Output to 4. The subtracter 54 outputs the output of the first level determining section 3 as is to the second level determining section 6. Second
The level determination unit compares the set zero-sequence voltage VO1 and zero-sequence current IO1 with the zero-sequence voltage VO and zero-sequence current IO from the subtracter 54, and maintains the zero-sequence voltage and zero-sequence current from the subtracter. It is output to the time determination section, and when the zero-sequence voltage and zero-sequence current continue for a certain period of time, it is output to the phase difference calculation circuit. The phase difference calculation circuit calculates a phase difference from the zero-sequence voltage and zero-sequence current, and outputs this phase difference, the zero-sequence voltage, and the zero-sequence current to an output section. This state is shown in region B of FIG. That is, this is a case where the zero-sequence voltage VO is larger than the set zero-sequence voltage VO2, and the zero-sequence current IO is larger than the set zero-sequence current IO2. next,
If the zero-sequence voltage VO detected from the distribution line is greater than the set zero-sequence voltage VO1 and smaller than VO2, the zero-sequence current IO
When is larger than the set zero-sequence current IO2, the zero-sequence voltage VO is subjected to vector calculation, and the zero-sequence current IO is outputted to the output section without performing vector calculation. This state is shown in area C of FIG. When the zero-sequence voltage VO is larger than the set zero-sequence voltage VO2 and the zero-sequence current IO is larger than the set zero-sequence current IO1 and smaller than IO2, the zero-sequence voltage VO is not subjected to vector calculation, and the zero-sequence current IO is Performs vector operations and outputs to the output section. The situation is shown in Figure 2.
It is shown in area D of .

[0007]

Effects of the Invention The present invention enables highly reliable detection without erroneous detection over a region where the zero-sequence voltage or zero-sequence voltage of a power distribution line is small to large. Furthermore, if the set values VO2 and IO2 of the first level determination section are set to be higher than the residual zero-sequence voltage and residual zero-sequence current of all distribution lines,
High-sensitivity detection is possible on all feeder poles.

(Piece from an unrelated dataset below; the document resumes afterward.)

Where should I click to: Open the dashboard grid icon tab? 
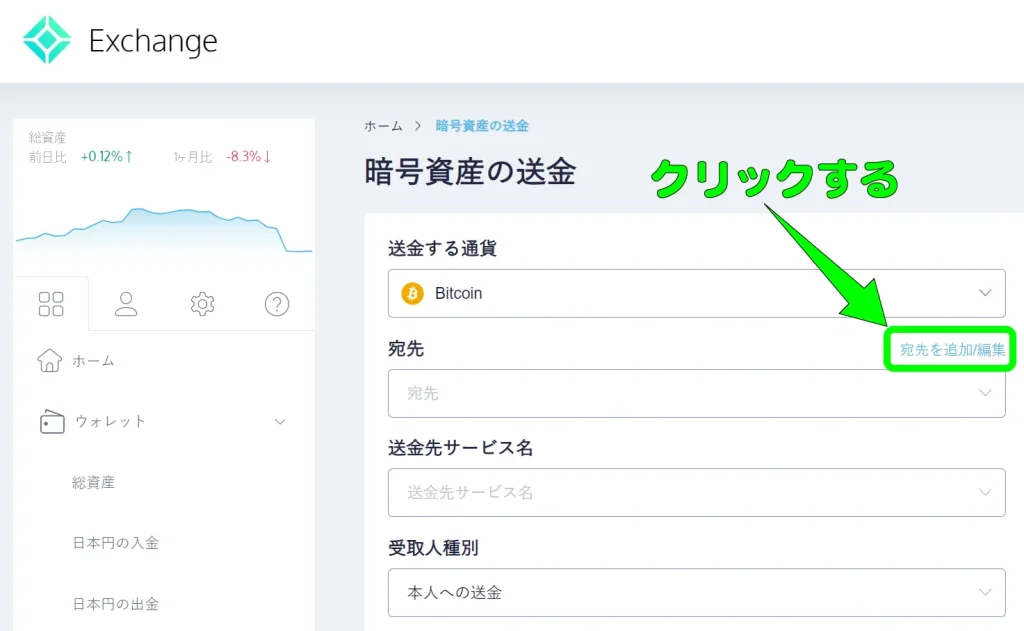51,304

[Brief explanation of drawings]

[Fig. 1] Circuit diagram showing an embodiment of the present invention

[Fig. 2] Diagram for explaining the embodiment of Fig. 1

[Explanation of symbols]

1 Low pass filter 2 A/D converter 3 First level determination section 4 Bandpass filter 5 Vector calculation section 51 Delay circuit 52 Delay circuit 53 Tap change switch 54 Subtractor 6 Second level determination section 7 Duration determination section 8 Phase difference calculation section 9 Output section

Claims (1)

[Claims] [Claim 1] Subtracting a detection signal detected before the current time and stored in a temporary storage unit from a detection signal at the current time detected by a zero-sequence voltage detection means and a zero-sequence current detection means provided on the distribution line. In a ground fault detection device that detects a ground fault from a signal obtained by A signal obtained by subtracting a detection signal stored in the storage unit detected before the current time from the detection signal at the current time when the level judgment unit 1 and the first level judgment unit are below the set value. a vector calculation unit that outputs a detection signal at the current time when it is equal to or greater than a set value; a second level determination unit that compares the output of the vector calculation unit with a set value; A duration determination section that controls the level determination section so as not to output to the output section when the level is below a set value, measures the duration when the level is equal to or greater than the set value, and outputs the output when the set time is exceeded; A ground fault detection device that calculates the phase difference from the phase voltage and zero-sequence current and outputs the phase difference to the output section.